--- Data records ---

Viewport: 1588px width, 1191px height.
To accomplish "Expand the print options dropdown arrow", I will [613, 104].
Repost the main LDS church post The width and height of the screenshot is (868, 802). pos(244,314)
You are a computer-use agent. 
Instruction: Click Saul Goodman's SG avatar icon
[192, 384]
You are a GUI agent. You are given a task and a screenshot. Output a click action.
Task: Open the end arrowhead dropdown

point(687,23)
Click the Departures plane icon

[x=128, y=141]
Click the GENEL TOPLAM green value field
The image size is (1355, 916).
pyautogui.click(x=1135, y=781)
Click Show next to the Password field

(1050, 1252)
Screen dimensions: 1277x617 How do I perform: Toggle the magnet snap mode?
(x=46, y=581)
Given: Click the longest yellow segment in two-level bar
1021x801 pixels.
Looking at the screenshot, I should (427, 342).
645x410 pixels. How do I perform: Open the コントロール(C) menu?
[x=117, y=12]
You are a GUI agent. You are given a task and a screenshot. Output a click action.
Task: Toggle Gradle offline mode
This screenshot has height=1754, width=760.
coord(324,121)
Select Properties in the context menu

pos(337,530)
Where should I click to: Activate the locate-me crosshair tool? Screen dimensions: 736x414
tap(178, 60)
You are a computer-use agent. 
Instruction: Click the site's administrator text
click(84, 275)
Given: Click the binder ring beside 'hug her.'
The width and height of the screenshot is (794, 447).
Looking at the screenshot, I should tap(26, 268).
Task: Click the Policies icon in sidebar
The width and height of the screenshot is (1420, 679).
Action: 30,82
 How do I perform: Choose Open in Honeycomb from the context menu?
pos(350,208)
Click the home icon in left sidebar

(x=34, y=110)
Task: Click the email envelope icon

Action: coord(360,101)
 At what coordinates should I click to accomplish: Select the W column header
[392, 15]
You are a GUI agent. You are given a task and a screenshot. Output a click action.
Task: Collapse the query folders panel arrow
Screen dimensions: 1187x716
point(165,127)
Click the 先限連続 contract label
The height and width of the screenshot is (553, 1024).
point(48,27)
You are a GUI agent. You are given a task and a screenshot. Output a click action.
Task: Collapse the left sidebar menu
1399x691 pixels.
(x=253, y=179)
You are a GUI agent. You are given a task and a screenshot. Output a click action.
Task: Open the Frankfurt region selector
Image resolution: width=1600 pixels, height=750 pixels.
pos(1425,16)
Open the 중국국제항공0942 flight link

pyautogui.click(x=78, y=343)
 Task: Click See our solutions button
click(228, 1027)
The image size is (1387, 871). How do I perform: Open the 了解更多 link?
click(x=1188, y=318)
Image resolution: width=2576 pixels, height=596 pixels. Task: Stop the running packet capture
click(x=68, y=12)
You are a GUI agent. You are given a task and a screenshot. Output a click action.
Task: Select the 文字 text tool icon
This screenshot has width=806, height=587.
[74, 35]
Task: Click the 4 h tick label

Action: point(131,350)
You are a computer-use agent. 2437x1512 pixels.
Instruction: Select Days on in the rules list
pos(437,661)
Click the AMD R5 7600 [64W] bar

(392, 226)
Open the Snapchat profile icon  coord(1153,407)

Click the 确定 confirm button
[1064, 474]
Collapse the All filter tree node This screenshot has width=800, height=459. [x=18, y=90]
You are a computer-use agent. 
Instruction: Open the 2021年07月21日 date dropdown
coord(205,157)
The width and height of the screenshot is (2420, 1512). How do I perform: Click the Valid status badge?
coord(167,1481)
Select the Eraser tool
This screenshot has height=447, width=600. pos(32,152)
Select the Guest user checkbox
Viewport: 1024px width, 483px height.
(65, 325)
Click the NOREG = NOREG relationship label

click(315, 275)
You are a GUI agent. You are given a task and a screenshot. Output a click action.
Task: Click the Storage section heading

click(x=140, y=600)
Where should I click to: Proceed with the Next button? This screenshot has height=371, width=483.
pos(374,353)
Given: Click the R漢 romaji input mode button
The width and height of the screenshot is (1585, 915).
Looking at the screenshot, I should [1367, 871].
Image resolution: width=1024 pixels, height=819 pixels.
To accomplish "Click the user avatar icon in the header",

---

-- Required work --
An exact copy of every record is required here.

-- Written response --
Viewport: 1588px width, 1191px height.
To accomplish "Expand the print options dropdown arrow", I will [613, 104].
Repost the main LDS church post The width and height of the screenshot is (868, 802). pos(244,314)
You are a computer-use agent. 
Instruction: Click Saul Goodman's SG avatar icon
[192, 384]
You are a GUI agent. You are given a task and a screenshot. Output a click action.
Task: Open the end arrowhead dropdown

point(687,23)
Click the Departures plane icon

[x=128, y=141]
Click the GENEL TOPLAM green value field
The image size is (1355, 916).
pyautogui.click(x=1135, y=781)
Click Show next to the Password field

(1050, 1252)
Screen dimensions: 1277x617 How do I perform: Toggle the magnet snap mode?
(x=46, y=581)
Given: Click the longest yellow segment in two-level bar
1021x801 pixels.
Looking at the screenshot, I should (427, 342).
645x410 pixels. How do I perform: Open the コントロール(C) menu?
[x=117, y=12]
You are a GUI agent. You are given a task and a screenshot. Output a click action.
Task: Toggle Gradle offline mode
This screenshot has height=1754, width=760.
coord(324,121)
Select Properties in the context menu

pos(337,530)
Where should I click to: Activate the locate-me crosshair tool? Screen dimensions: 736x414
tap(178, 60)
You are a computer-use agent. 
Instruction: Click the site's administrator text
click(84, 275)
Given: Click the binder ring beside 'hug her.'
The width and height of the screenshot is (794, 447).
Looking at the screenshot, I should tap(26, 268).
Task: Click the Policies icon in sidebar
The width and height of the screenshot is (1420, 679).
Action: 30,82
 How do I perform: Choose Open in Honeycomb from the context menu?
pos(350,208)
Click the home icon in left sidebar

(x=34, y=110)
Task: Click the email envelope icon

Action: coord(360,101)
 At what coordinates should I click to accomplish: Select the W column header
[392, 15]
You are a GUI agent. You are given a task and a screenshot. Output a click action.
Task: Collapse the query folders panel arrow
Screen dimensions: 1187x716
point(165,127)
Click the 先限連続 contract label
The height and width of the screenshot is (553, 1024).
point(48,27)
You are a GUI agent. You are given a task and a screenshot. Output a click action.
Task: Collapse the left sidebar menu
1399x691 pixels.
(x=253, y=179)
You are a GUI agent. You are given a task and a screenshot. Output a click action.
Task: Open the Frankfurt region selector
Image resolution: width=1600 pixels, height=750 pixels.
pos(1425,16)
Open the 중국국제항공0942 flight link

pyautogui.click(x=78, y=343)
 Task: Click See our solutions button
click(228, 1027)
The image size is (1387, 871). How do I perform: Open the 了解更多 link?
click(x=1188, y=318)
Image resolution: width=2576 pixels, height=596 pixels. Task: Stop the running packet capture
click(x=68, y=12)
You are a GUI agent. You are given a task and a screenshot. Output a click action.
Task: Select the 文字 text tool icon
This screenshot has width=806, height=587.
[74, 35]
Task: Click the 4 h tick label

Action: point(131,350)
You are a computer-use agent. 2437x1512 pixels.
Instruction: Select Days on in the rules list
pos(437,661)
Click the AMD R5 7600 [64W] bar

(392, 226)
Open the Snapchat profile icon  coord(1153,407)

Click the 确定 confirm button
[1064, 474]
Collapse the All filter tree node This screenshot has width=800, height=459. [x=18, y=90]
You are a computer-use agent. 
Instruction: Open the 2021年07月21日 date dropdown
coord(205,157)
The width and height of the screenshot is (2420, 1512). How do I perform: Click the Valid status badge?
coord(167,1481)
Select the Eraser tool
This screenshot has height=447, width=600. pos(32,152)
Select the Guest user checkbox
Viewport: 1024px width, 483px height.
(65, 325)
Click the NOREG = NOREG relationship label

click(315, 275)
You are a GUI agent. You are given a task and a screenshot. Output a click action.
Task: Click the Storage section heading

click(x=140, y=600)
Where should I click to: Proceed with the Next button? This screenshot has height=371, width=483.
pos(374,353)
Given: Click the R漢 romaji input mode button
The width and height of the screenshot is (1585, 915).
Looking at the screenshot, I should [1367, 871].
Image resolution: width=1024 pixels, height=819 pixels.
To accomplish "Click the user avatar icon in the header",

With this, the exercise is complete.